EXERCISE BRIEF
Output all the data below verbatim.

[[ SOURCE DATA, beginning ]]

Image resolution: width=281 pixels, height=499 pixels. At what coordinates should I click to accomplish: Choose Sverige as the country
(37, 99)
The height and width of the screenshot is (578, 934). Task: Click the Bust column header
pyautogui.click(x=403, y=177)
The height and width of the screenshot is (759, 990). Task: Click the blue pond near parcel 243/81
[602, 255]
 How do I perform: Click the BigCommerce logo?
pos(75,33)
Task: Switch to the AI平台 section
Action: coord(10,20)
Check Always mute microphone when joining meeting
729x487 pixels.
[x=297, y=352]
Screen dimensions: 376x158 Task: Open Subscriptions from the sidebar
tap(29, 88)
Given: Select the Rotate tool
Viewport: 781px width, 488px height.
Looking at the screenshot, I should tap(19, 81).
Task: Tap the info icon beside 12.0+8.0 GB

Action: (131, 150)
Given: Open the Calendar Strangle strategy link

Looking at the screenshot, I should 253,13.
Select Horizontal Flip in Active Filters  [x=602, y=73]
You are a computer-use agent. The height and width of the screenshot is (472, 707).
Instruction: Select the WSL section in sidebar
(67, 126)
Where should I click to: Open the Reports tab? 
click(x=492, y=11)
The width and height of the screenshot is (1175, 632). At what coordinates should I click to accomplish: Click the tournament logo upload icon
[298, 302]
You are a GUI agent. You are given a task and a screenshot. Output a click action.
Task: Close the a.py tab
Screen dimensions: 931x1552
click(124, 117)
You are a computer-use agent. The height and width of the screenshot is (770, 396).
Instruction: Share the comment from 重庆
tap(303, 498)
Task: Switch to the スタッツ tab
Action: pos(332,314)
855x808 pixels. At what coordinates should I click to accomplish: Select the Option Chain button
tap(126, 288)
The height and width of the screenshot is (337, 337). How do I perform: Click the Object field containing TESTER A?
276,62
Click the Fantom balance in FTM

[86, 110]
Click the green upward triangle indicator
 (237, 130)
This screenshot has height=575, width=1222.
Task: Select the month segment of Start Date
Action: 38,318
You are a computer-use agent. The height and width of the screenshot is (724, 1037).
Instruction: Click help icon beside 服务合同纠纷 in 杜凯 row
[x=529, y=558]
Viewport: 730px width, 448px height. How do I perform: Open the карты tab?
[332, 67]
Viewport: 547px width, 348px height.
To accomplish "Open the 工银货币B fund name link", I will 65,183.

[[ SOURCE DATA, end ]]

ANSWER BOX
Image resolution: width=281 pixels, height=499 pixels. At what coordinates should I click to accomplish: Choose Sverige as the country
(37, 99)
The height and width of the screenshot is (578, 934). Task: Click the Bust column header
pyautogui.click(x=403, y=177)
The height and width of the screenshot is (759, 990). Task: Click the blue pond near parcel 243/81
[602, 255]
 How do I perform: Click the BigCommerce logo?
pos(75,33)
Task: Switch to the AI平台 section
Action: coord(10,20)
Check Always mute microphone when joining meeting
729x487 pixels.
[x=297, y=352]
Screen dimensions: 376x158 Task: Open Subscriptions from the sidebar
tap(29, 88)
Given: Select the Rotate tool
Viewport: 781px width, 488px height.
Looking at the screenshot, I should tap(19, 81).
Task: Tap the info icon beside 12.0+8.0 GB

Action: (131, 150)
Given: Open the Calendar Strangle strategy link

Looking at the screenshot, I should 253,13.
Select Horizontal Flip in Active Filters  [x=602, y=73]
You are a computer-use agent. The height and width of the screenshot is (472, 707).
Instruction: Select the WSL section in sidebar
(67, 126)
Where should I click to: Open the Reports tab? 
click(x=492, y=11)
The width and height of the screenshot is (1175, 632). At what coordinates should I click to accomplish: Click the tournament logo upload icon
[298, 302]
You are a GUI agent. You are given a task and a screenshot. Output a click action.
Task: Close the a.py tab
Screen dimensions: 931x1552
click(124, 117)
You are a computer-use agent. The height and width of the screenshot is (770, 396).
Instruction: Share the comment from 重庆
tap(303, 498)
Task: Switch to the スタッツ tab
Action: pos(332,314)
855x808 pixels. At what coordinates should I click to accomplish: Select the Option Chain button
tap(126, 288)
The height and width of the screenshot is (337, 337). How do I perform: Click the Object field containing TESTER A?
276,62
Click the Fantom balance in FTM

[86, 110]
Click the green upward triangle indicator
 (237, 130)
This screenshot has height=575, width=1222.
Task: Select the month segment of Start Date
Action: 38,318
You are a computer-use agent. The height and width of the screenshot is (724, 1037).
Instruction: Click help icon beside 服务合同纠纷 in 杜凯 row
[x=529, y=558]
Viewport: 730px width, 448px height. How do I perform: Open the карты tab?
[332, 67]
Viewport: 547px width, 348px height.
To accomplish "Open the 工银货币B fund name link", I will 65,183.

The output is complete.